- [Directions for this task]:
Search the entries below. Return every line that has "will" in it.
== Supplied information
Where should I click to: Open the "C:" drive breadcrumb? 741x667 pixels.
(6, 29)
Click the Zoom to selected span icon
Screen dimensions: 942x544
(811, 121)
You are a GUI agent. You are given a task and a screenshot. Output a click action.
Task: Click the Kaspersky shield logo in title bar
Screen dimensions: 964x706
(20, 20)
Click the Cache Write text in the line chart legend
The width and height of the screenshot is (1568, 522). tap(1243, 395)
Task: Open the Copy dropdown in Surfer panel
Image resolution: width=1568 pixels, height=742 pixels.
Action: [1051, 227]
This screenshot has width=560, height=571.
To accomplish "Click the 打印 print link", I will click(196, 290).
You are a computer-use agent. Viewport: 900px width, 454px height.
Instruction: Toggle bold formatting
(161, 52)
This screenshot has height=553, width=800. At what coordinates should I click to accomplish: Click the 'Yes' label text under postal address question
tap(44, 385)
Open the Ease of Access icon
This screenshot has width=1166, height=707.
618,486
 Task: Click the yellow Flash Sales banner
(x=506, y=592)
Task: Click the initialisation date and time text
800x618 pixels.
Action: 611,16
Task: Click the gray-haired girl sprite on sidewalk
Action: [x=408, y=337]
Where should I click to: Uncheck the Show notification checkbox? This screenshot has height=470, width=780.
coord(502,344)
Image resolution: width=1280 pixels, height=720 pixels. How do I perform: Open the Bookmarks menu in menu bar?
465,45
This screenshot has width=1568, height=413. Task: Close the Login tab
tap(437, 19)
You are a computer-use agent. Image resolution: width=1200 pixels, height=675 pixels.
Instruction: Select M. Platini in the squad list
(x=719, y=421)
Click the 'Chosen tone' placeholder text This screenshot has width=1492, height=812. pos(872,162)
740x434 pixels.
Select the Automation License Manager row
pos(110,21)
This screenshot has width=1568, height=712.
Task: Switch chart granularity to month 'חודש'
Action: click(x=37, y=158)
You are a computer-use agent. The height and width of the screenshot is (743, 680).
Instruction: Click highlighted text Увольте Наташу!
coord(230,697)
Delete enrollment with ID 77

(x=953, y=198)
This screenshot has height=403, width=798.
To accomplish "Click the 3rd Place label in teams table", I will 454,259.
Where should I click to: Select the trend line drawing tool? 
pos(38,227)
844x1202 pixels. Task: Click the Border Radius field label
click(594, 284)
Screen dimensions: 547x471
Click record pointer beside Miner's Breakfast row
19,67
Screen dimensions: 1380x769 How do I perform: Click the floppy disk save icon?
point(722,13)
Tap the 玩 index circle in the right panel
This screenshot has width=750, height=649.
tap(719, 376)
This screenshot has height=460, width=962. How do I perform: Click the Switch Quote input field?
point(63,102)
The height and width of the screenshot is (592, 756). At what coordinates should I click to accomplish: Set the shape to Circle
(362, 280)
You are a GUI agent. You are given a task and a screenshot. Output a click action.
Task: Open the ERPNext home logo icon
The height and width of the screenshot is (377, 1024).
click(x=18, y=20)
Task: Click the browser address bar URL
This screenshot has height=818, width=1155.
====
- [Result for this task]:
To accomplish "Click the 打印 print link", I will click(196, 290).
To accomplish "Click the 3rd Place label in teams table", I will 454,259.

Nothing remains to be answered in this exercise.